Collaboration among a research team is a critical part of nearly all data collection and impact evaluation activities . With the general availability of low-cost cloud collaboration tools, it is easier and more important than ever to use tools that effectively share access to data and content; protect the privacy, integrity, and history of that content; and impose as low of a learning cost on other collaborators as possible. This page outlines collaboration tools for analysis and paper writing.

Read First

  • GitHub facilitates collaborative coding and preserves every version history of code and outputs
  • Cloud Sync tools like Dropbox are useful for sharing code, data, and outputs. While they have limitations (i.e. multiple collaborators often can’t simultaneously work on the same file), they come with a low learning curve and are easy to implement.
  • Overleaf is a web-based LaTeX collaboration tool that allows multiple authors to simultaneously edit documents.

Analysis

GitHub

GitHub allows for multiple data analysts to work on the same project simultaneously by keeping a local copy of all analysis code and merging final versions together in a centralized repository. GitHub preserves every version history of code and outputs. This makes it easy to recover old code snippets after deleting them from the main production branch and to avail these code snippets to others who may want to review analyses that did not appear in the final publication.

Cloud Sync Tools

Cloud Sync tools, such as Dropbox, are commonly used to share code, data, and outputs with collaborators.

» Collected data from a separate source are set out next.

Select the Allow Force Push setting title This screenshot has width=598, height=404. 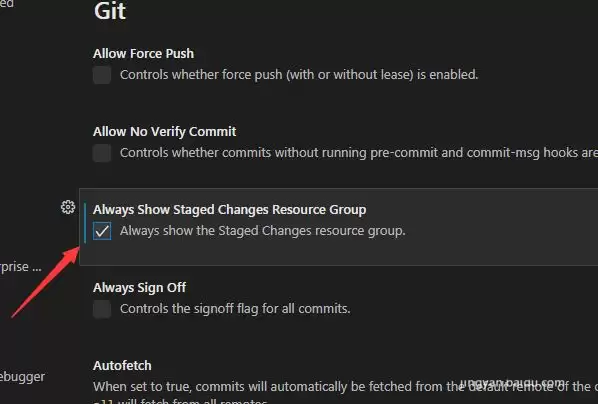(143, 53)
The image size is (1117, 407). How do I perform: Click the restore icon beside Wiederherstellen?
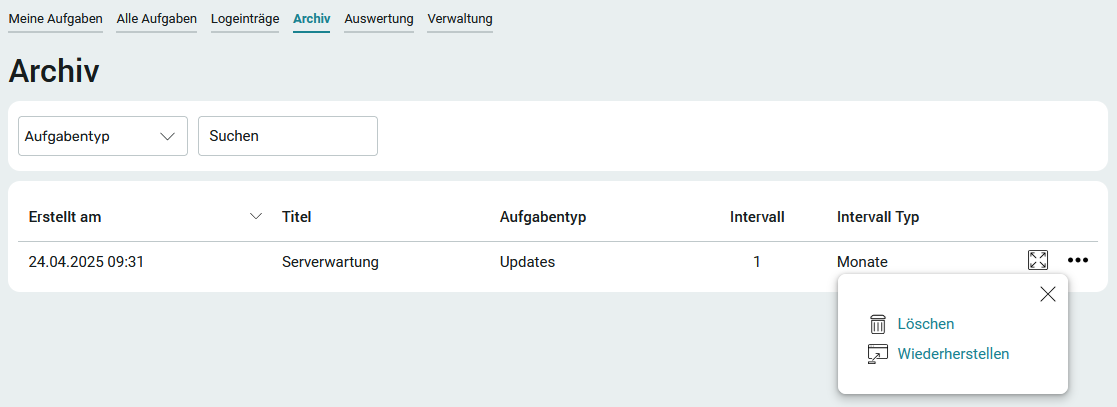(x=878, y=354)
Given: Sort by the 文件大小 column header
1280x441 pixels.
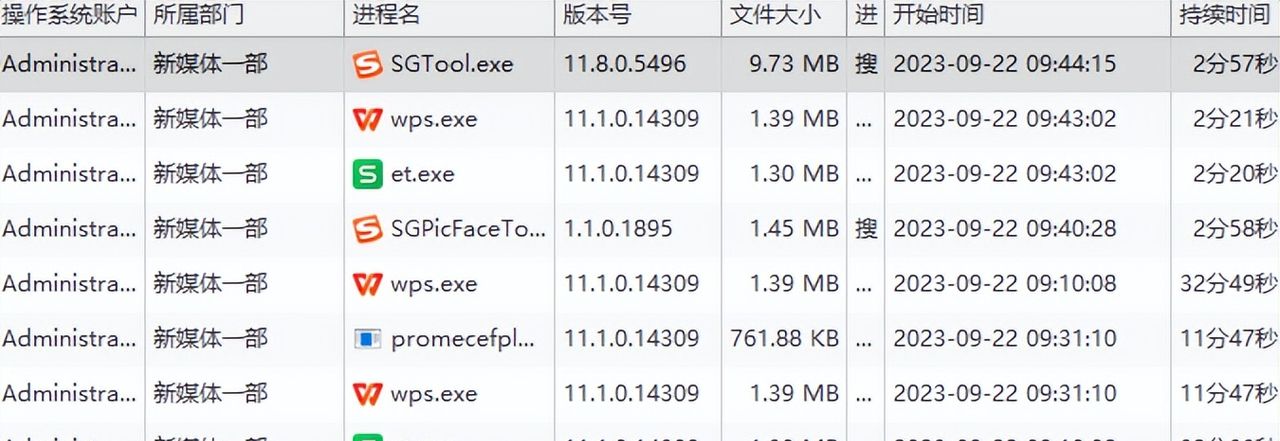Looking at the screenshot, I should 775,15.
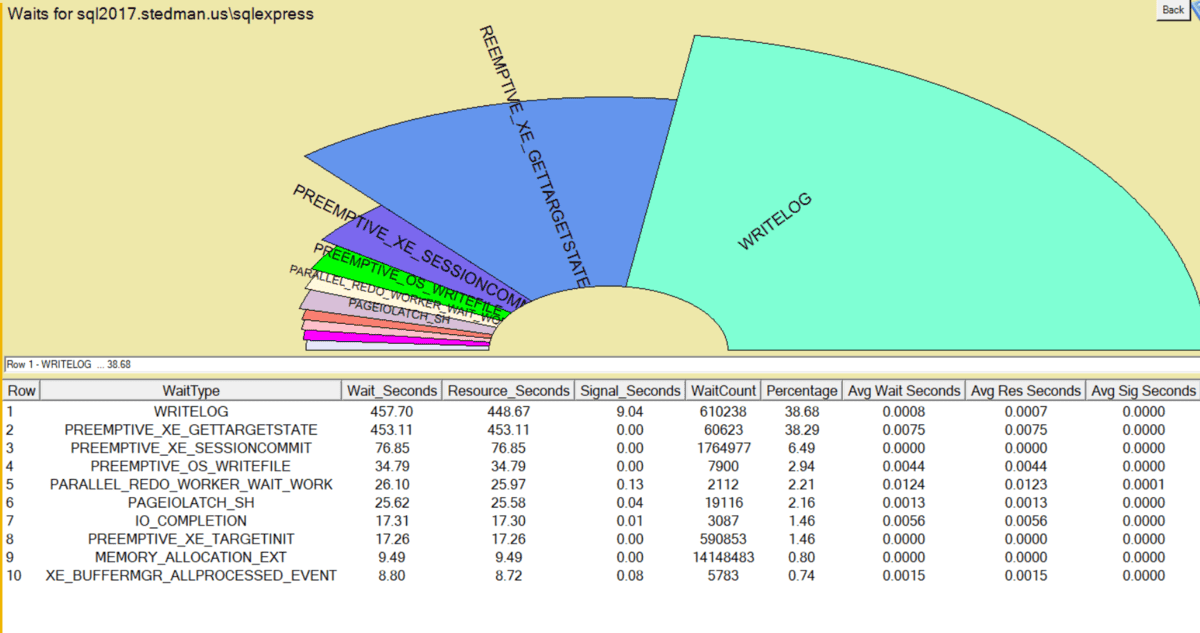Click the Avg Res Seconds column header

coord(1025,391)
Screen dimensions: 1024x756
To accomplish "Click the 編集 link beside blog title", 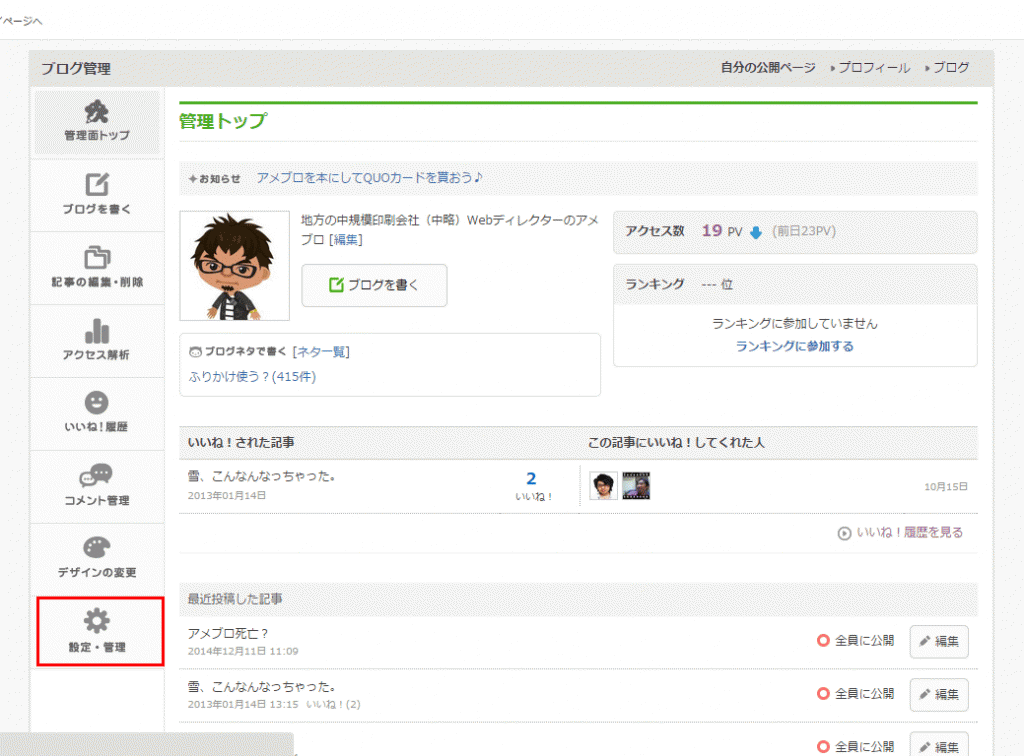I will tap(345, 240).
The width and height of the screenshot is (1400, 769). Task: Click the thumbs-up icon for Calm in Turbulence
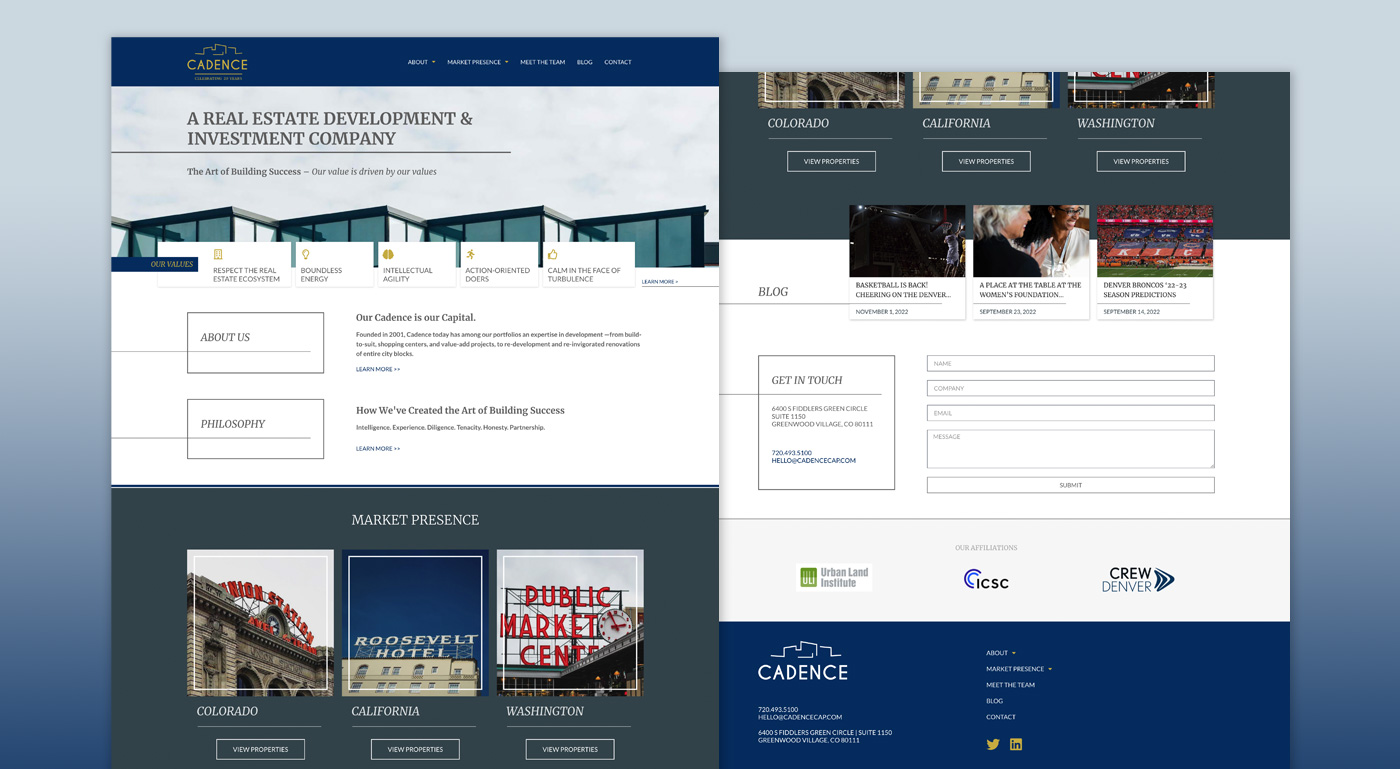[x=553, y=255]
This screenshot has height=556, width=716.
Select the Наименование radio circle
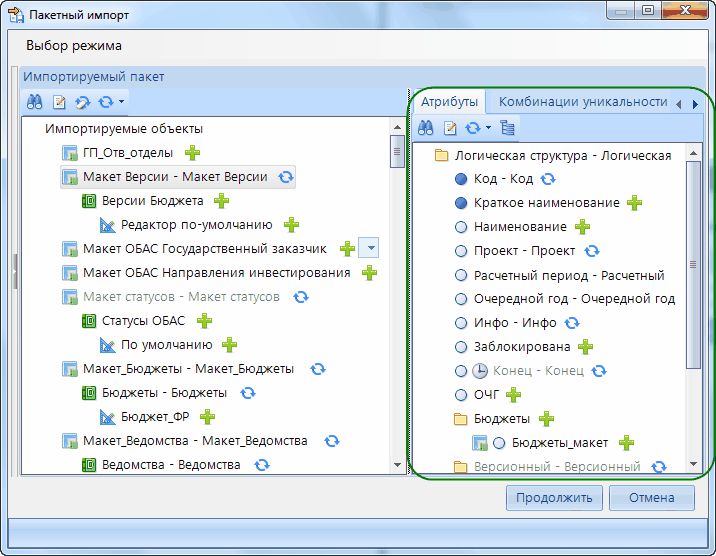pyautogui.click(x=461, y=227)
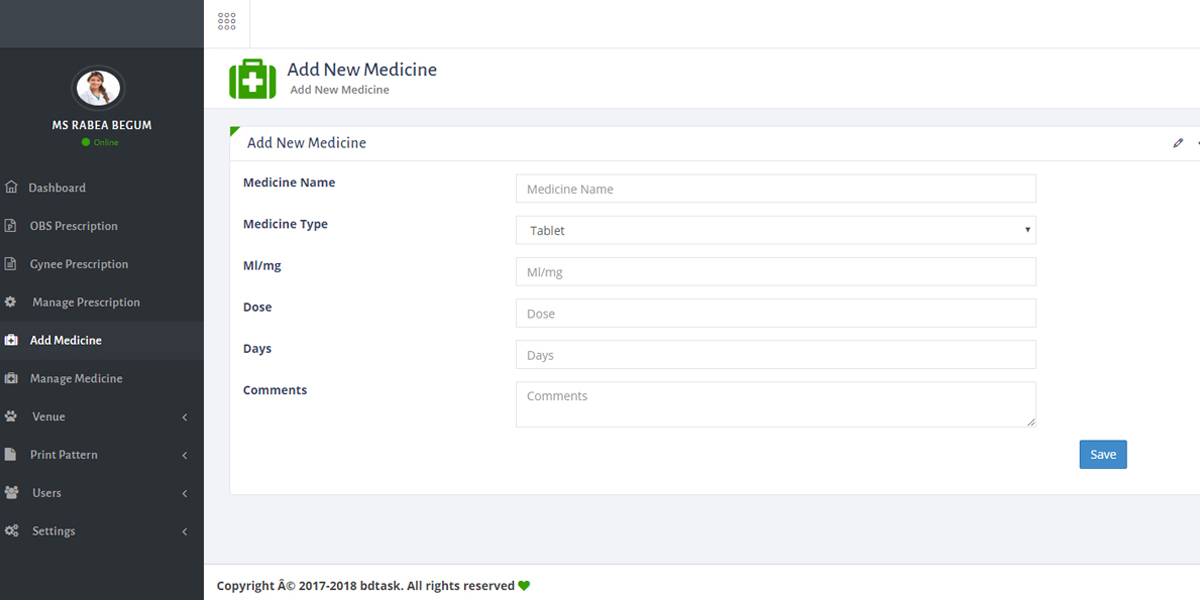The width and height of the screenshot is (1200, 600).
Task: Go to Manage Medicine in sidebar
Action: (x=76, y=378)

Unlike GitHub, sync tools have limited version histories and typically do not allow multiple collaborators to work simultaneously on the same file without version conflicts arising. However, they bear more similarity to traditional filesystem structures, meaning that the learning curve is nearly zero for working on files in sync tools.

Paper Writing

Overleaf

Overleaf is a web-based LaTeX collaboration tool that allows multiple authors to simultaneously edit documents. It maintains a folder structure containing a main document, a bibliography document, and images and other resources. It supports limited integrations with Git and Dropbox, and is currently under active redevelopment following a merger with ShareLaTex, a similar service.

While Overleaf is based on a LaTeX structure, it now offers a "Google-Docs-like" editor and limited comments and version histories, making it easier to collaborate with coauthors who are more comfortable with WYSIWYG editors like Word.